$\vec{A},\vec{B},\vec{C}$ and $\vec{D}$ are unit vectors ($|A|=1,|B|=1,|C|=1$ and $|D|=1$). The angle between the vectors,
1) $\vec{A}$ and $\vec{B}$ is $\theta_{1}$ ($\vec{A}.\vec{B}=\cos\theta_{1}$)
2) $\vec{B}$ and $\vec{C}$ is $\theta_{2}$ ($\vec{B}.\vec{C}=\cos\theta_{2}$)
3) $\vec{C}$ and $\vec{D}$ is $\theta_{3}$ ($\vec{C}.\vec{D}=\cos\theta_{3}$)
4) $\vec{D}$ and $\vec{A}$ is $\theta_{4}$ ($\vec{D}.\vec{A}=\cos\theta_{4}$) and
5) $\theta_{1}+\theta_{2}+\theta_{3}+\theta_{4}=2\pi$.
The objective is to make a relationship between $\theta$'s (As an example $\theta_{1}+\theta_{2}=\pi$). Also there is one relationship with the vectors.

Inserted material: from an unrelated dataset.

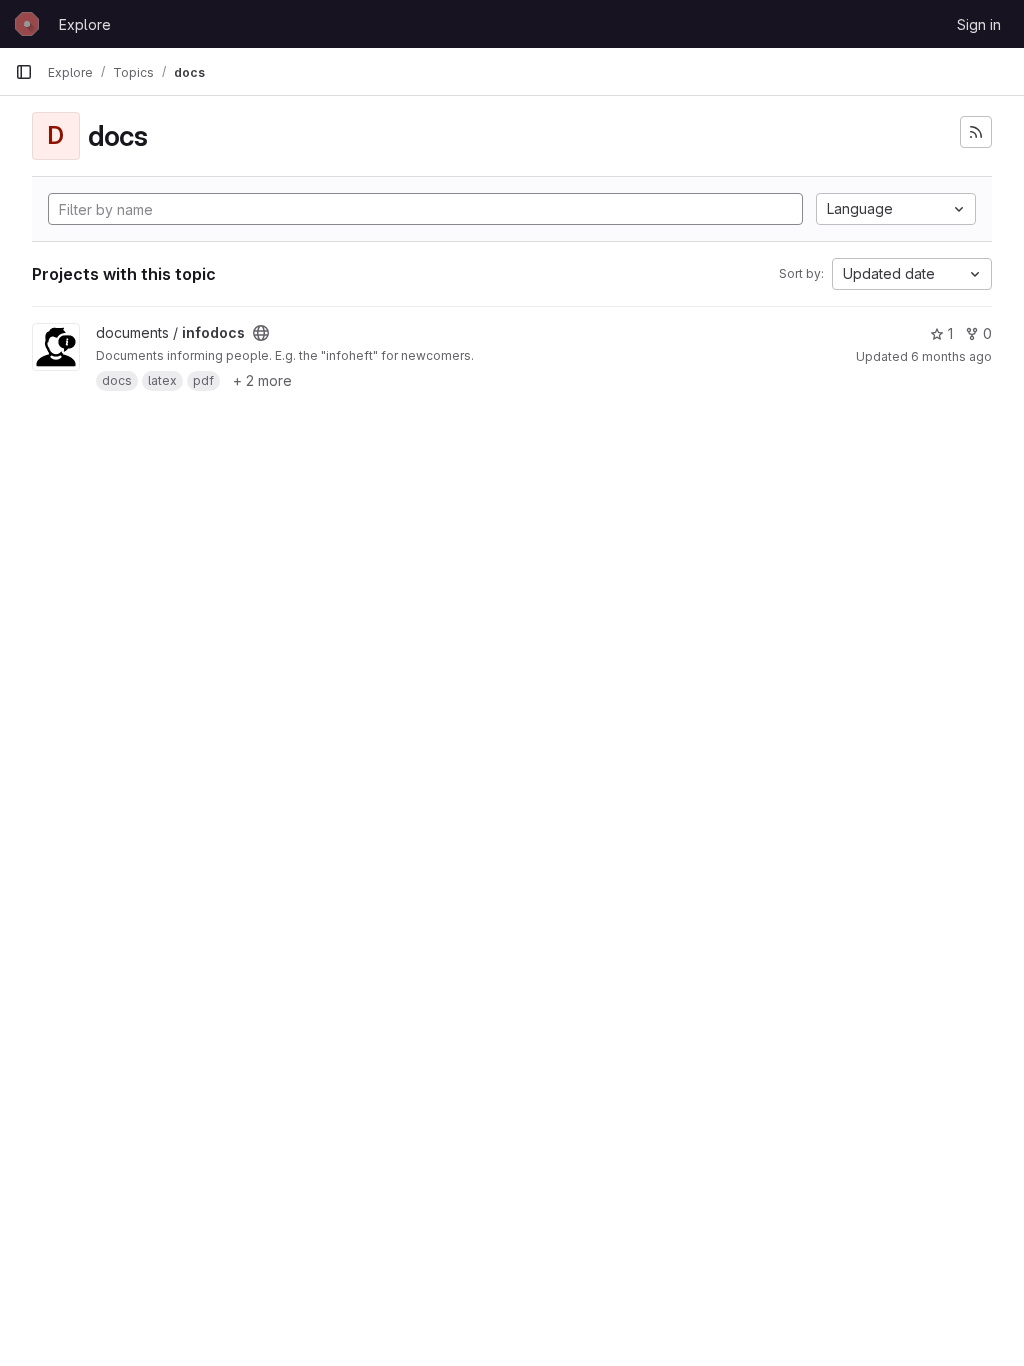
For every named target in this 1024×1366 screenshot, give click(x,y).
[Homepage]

\begin{equation} (p+q+r)(\vec{A}+\vec{B}) + (p+q)\vec{C} +r\vec{D}=0 \end{equation}
$p,q,r$ are constants. How would I do that, So far I worked like this,
I take the dot product of vector $(\vec{A}-\vec{B})$ (because $(\vec{A}-\vec{B}).(\vec{A}+\vec{B})=0$) with above equation,
\begin{eqnarray} (p+q+r)(\vec{A}+\vec{B}).(\vec{A}-\vec{B}) + (p+q)\vec{C}.(\vec{A}-\vec{B}) +r\vec{D}.(\vec{A}-\vec{B})=0 \\ (p+q)\vec{C}.(\vec{A}-\vec{B}) +r\vec{D}.(\vec{A}-\vec{B})=0 \end{eqnarray}
Is that possible to reduce above equation in terms of $\theta$'s?